### Instruction A:
Return the passage of the corporate findings excerpt starting at "12. By about" and ending at "Edgehill Terraces Company.", copied word for word.
### Instruction B:
In the corporate findings excerpt, what per-share rate did the November 4, 1929 resolution set for liquidating dividend No. 1?

11. At or about the time of the dissolution of the "Along the Hudson Company" in 1919, William F. Russell acquired 400 shares of the stock of plaintiff and became its managing director. Prior to that time all of plaintiff's stock had been held by the heirs of Isaac G. Johnson. At that time plaintiff's capital stock was increased from 100 shares to 10,000 shares of the par value of $100 per share. Russell continued as a stockholder until his death when his estate became a stockholder. In 1923 plaintiff changed its capital stock from 10,000 shares of a par value of $100 each to 10,000 shares of no par value.
12. By about 1925 plaintiff had practically ceased purchases of additional properties. Some sales were made during the period from 1926 to 1929, and other general real estate activities were engaged in but to a smaller extent than in prior years. By 1929 the total of approximately 95 acres which had been acquired by plaintiff in the various ways heretofore mentioned had been reduced to about 47 acres through sales by itself and the Edgehill Terraces Company.
13. November 4, 1929, plaintiff adopted the following resolution: "Whereas it is the policy of this corporation gradually to liquidate its affairs as its property can be advantageously disposed of and distribute its assets among its stockholders, and
"Whereas cash has now accumulated from the sale of certain properties in excess of any possible requirements in connection with the future liquidation of the corporation's affairs and of any obligations which it has, and
"Whereas a paid-in surplus stands upon the books of the corporation, said surplus relating to matters existing prior to March 1, 1913, and it is deemed to be desirable to distribute to such extent as the cash in hand will justify, such surplus as a liquidating dividend to the stockholders of the corporation, now
"Be it resolved that the sum of $150,000 out of the funds in the treasury be distributed pro rata among the holders of the stock of this corporation, being at the rate of $20 per share of stock held, as liquidating dividend No. 1 thereon, same to be paid from the paid-in surplus to the stockholders of record as of November 4, 1929, and the officers of the corporation are hereby authorized and directed to make payment to the stockholders in accordance with the terms of this resolution."
The liquidating dividend provided by the above resolution was the first liquidating dividend paid by plaintiff and no subsequent liquidating dividend was paid until after the period here involved, namely, November 1938, when a dividend of $5.25 per share was paid.

### Given data:
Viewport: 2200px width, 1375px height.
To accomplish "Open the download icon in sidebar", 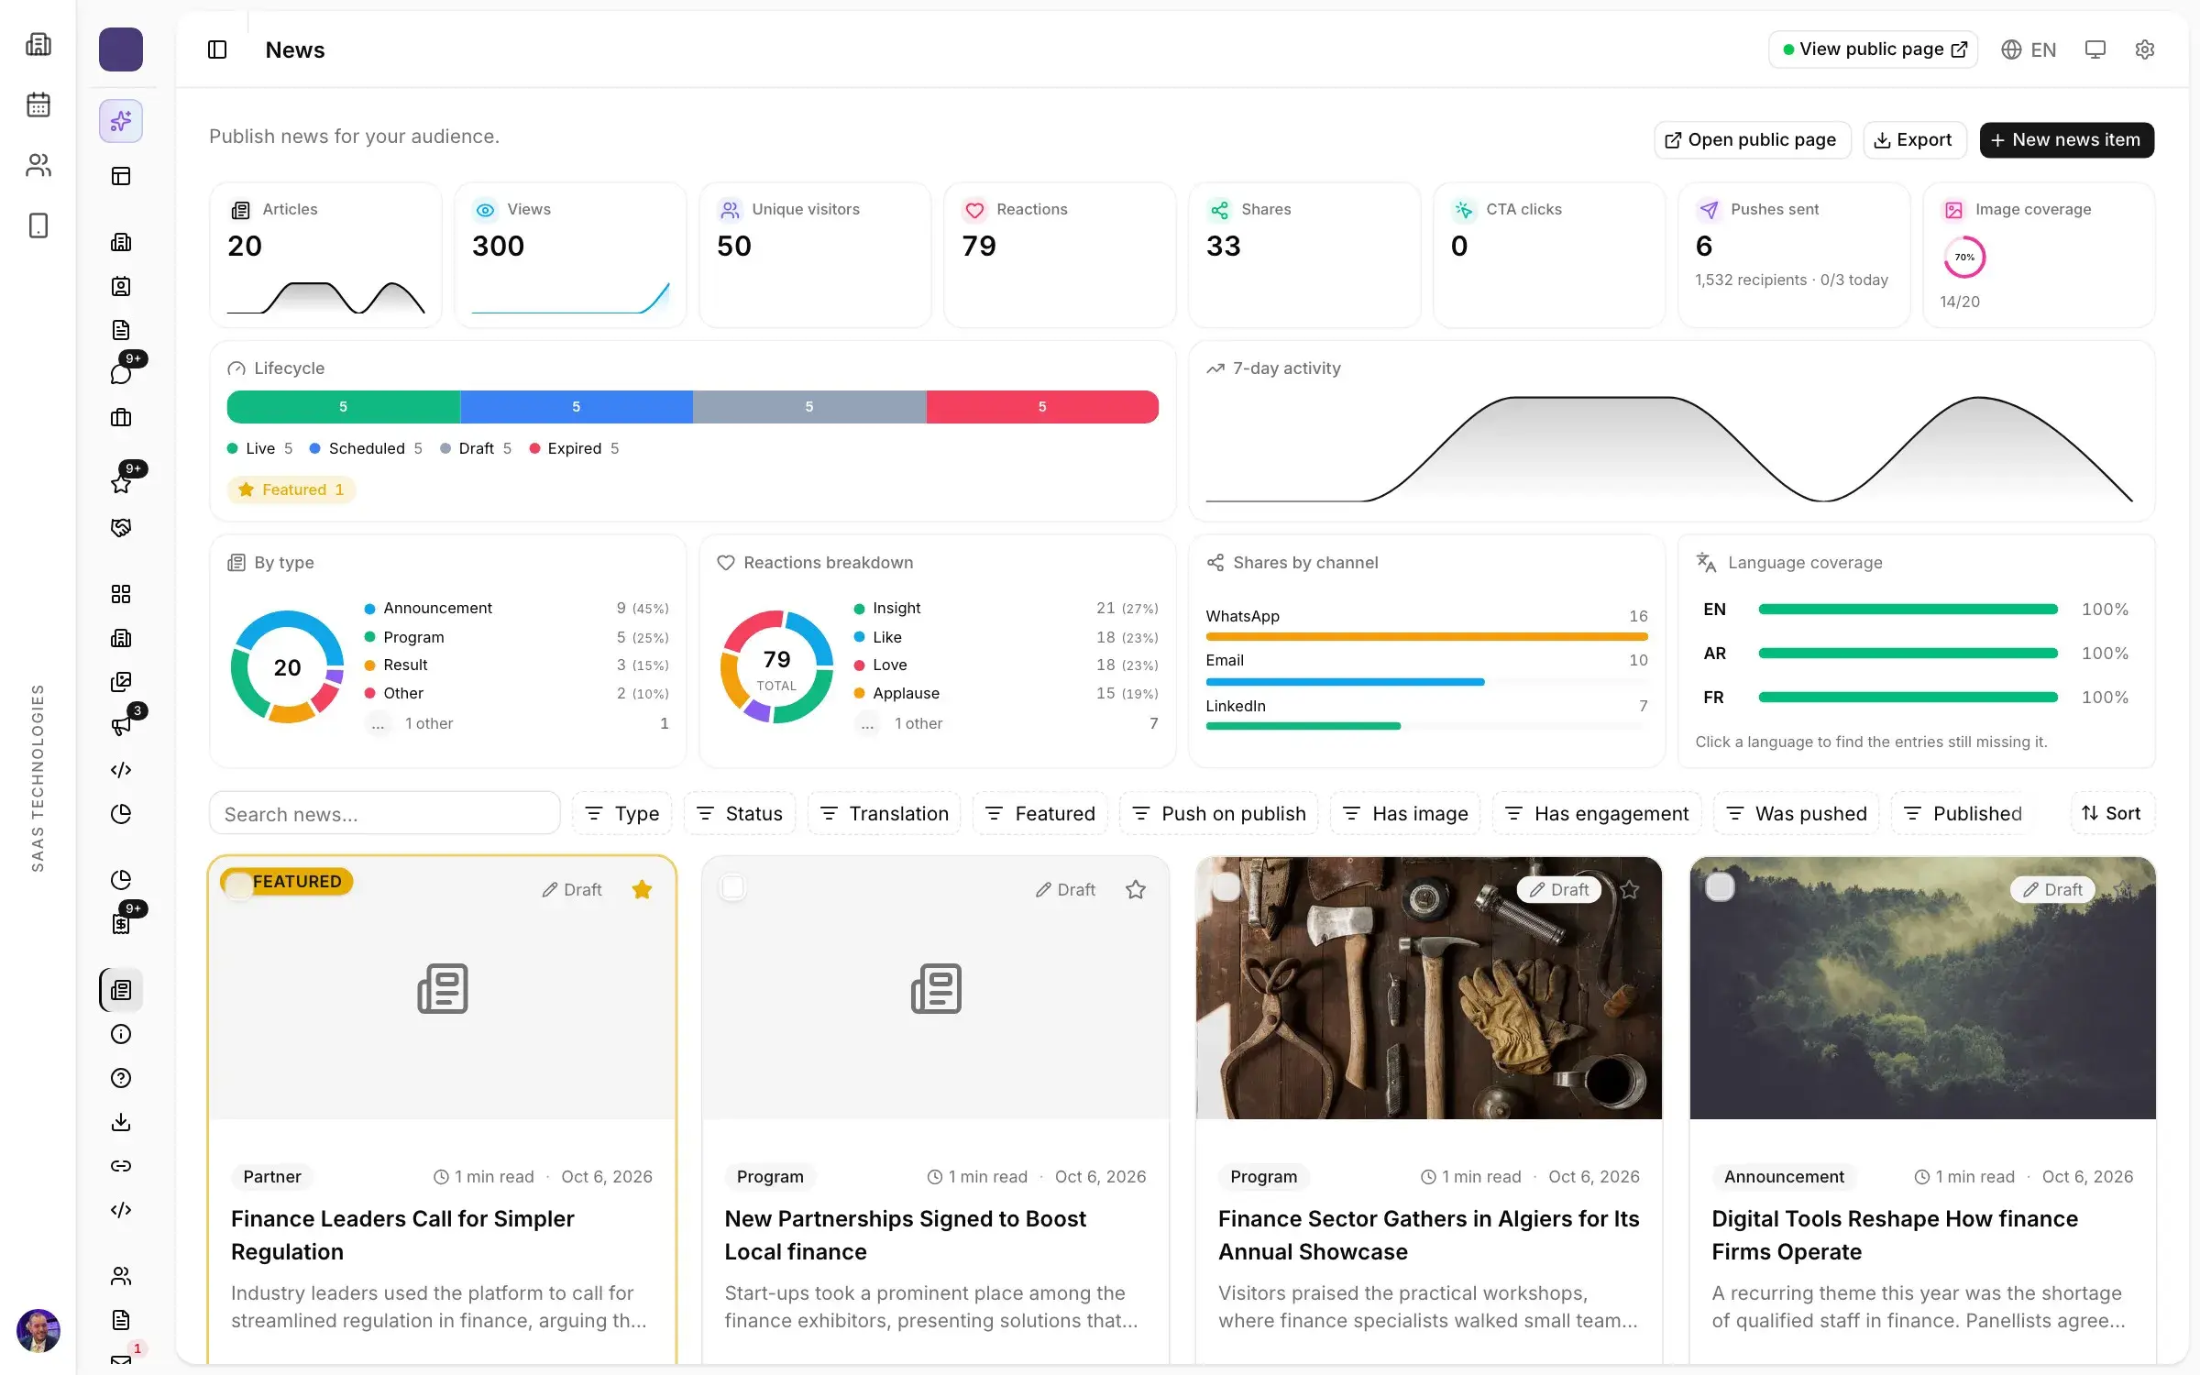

### Correct result A:
12. By about 1925 plaintiff had practically ceased purchases of additional properties. Some sales were made during the period from 1926 to 1929, and other general real estate activities were engaged in but to a smaller extent than in prior years. By 1929 the total of approximately 95 acres which had been acquired by plaintiff in the various ways heretofore mentioned had been reduced to about 47 acres through sales by itself and the Edgehill Terraces Company.

### Correct result B:
$20 per share.